Epidemiological data from Glazebrook et al. have shown that most of the children with severe asthma are obese and are much less active than children in the control group.10 Although obesity per se seems not to be a risk factor for bronchial obstruction, obese patients have an increased risk for dyspnoea, and often obese asthmatic children require a larger use of bronchodilators.11 Therefore, obesity and asthma are often considered barriers to physical activity by children and their parents. The cause of this reduction in physical activity may be related to organisational policies, incorrect assessment of symptoms, family beliefs and inappropriate behaviour. Schools may be partly responsible since they often do not encourage children to participate in physical activity. Teachers are not aware of the characteristics of asthma medications and what these children need before the physical effort in order to prevent the acute attacks.12

Furthermore, the benefits which are available from the physical activity are not only physical.

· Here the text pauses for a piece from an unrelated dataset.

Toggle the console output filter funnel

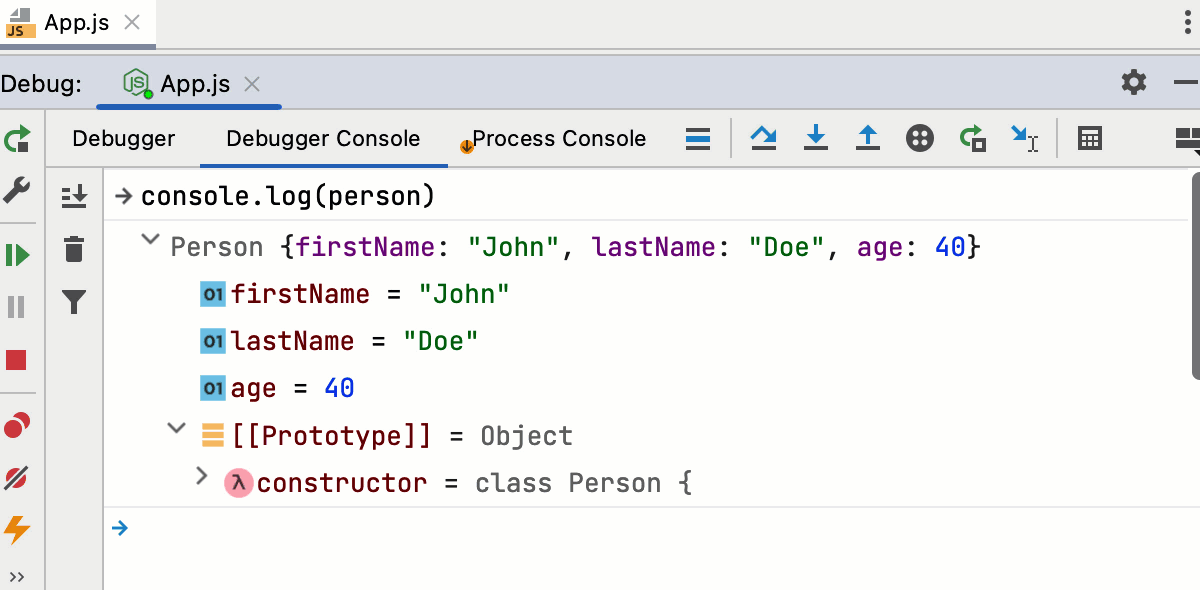click(x=74, y=301)
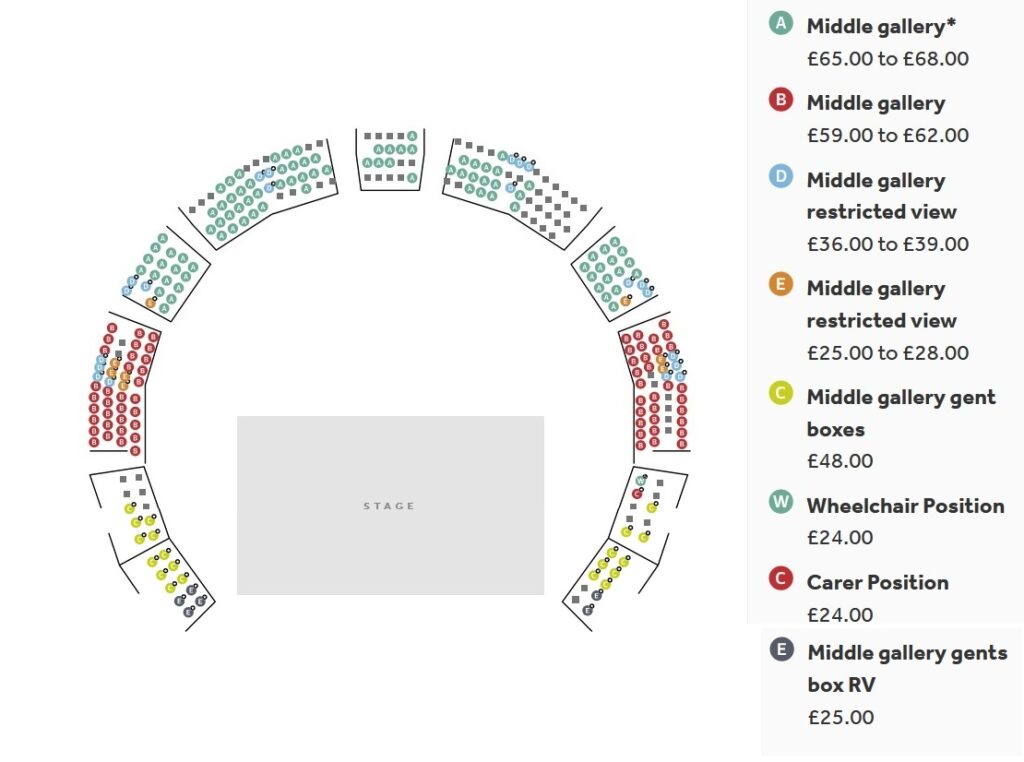Click the W Wheelchair Position legend icon
This screenshot has height=762, width=1024.
(x=780, y=502)
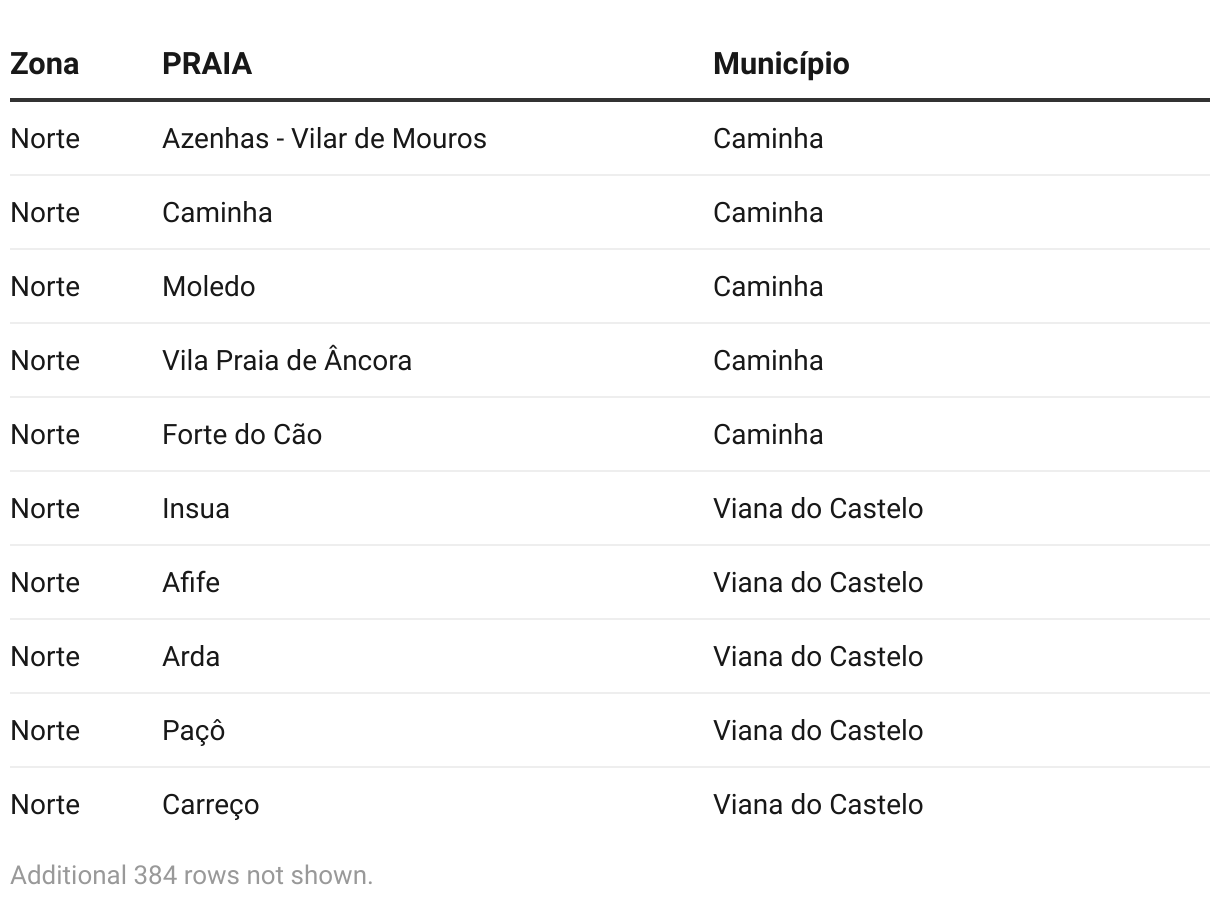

It improves mental health by increasing self-esteem, social skills and the value of physical assessment.13 This could be particularly relevant for the overweight asthmatics who may be limited by both conditions in the management of physical activities. It has been well demonstrated that excessive body weight is associated with additional loss of quality of life in children with asthma.14

On the contrary, the weight loss associated with a reduced physical obstruction of the airways improves PEF in obese patients with asthma. Moreover, there has been an improvement in pulmonary mechanics and better control of bronchospasm.15

In conclusion, physical activity should become an integral part of therapeutic and preventive strategies of asthma and obesity when expressed alone or simultaneously. The real bronchospasm induced by the physical activity may be recognised by specific diagnostic tools and become a sign of poor therapeutic control, not an occasion to diminish the exercise, particularly in obese asthmatic children.